Des vérificateurs semblent considérer que les abattements liés à la durée de détention des titres ne sont pas applicables.
La règle de principe
Certaines cessions de titres s’accompagnent de contrats dans lesquels l’acquéreur s’engage à verser au cédant un complément de prix déterminé en fonction d’une indexation en relation directe avec l’activité de la société dont les titres sont cédés.

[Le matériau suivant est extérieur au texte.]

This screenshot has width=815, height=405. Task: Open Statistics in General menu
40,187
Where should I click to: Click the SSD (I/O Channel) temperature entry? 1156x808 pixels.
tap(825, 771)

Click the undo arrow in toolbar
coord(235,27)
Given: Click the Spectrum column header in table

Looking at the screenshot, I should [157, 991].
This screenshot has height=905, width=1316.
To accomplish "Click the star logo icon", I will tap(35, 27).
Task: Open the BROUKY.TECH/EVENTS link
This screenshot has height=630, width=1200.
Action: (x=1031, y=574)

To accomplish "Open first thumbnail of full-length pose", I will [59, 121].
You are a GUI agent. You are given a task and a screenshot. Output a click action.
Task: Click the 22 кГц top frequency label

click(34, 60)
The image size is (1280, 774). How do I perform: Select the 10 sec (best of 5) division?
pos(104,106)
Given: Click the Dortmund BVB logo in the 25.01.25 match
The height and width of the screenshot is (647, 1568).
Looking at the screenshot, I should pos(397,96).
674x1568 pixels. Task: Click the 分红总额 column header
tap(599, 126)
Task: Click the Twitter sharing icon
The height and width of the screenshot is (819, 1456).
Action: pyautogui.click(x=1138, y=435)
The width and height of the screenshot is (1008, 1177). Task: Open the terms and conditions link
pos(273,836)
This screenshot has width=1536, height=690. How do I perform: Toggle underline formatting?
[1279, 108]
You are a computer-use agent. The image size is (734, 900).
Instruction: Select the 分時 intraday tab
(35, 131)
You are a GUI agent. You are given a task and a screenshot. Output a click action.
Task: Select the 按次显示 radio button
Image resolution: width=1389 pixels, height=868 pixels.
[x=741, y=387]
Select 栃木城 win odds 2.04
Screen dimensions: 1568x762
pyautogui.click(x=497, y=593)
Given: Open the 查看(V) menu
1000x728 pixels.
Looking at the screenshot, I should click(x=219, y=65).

La question de l’imposition de ces compléments de prix mérite l’attention. On parle d’imposition car :
- si la cession a dégagé une plus-value, l’earn out représente une plus-value complémentaire,
- même si la cession initiale a dégagé une moins-value, l’earn out se traduit par une plus-value au titre de l’année de sa constatation (si le cédant ne dégageait aucun gain net, même après avoir perçu le complément de prix, ce complément serait malgré tout considéré comme une plus-value par rapport à la moins-value dégagée et déclarée au titre de l’année de la cession).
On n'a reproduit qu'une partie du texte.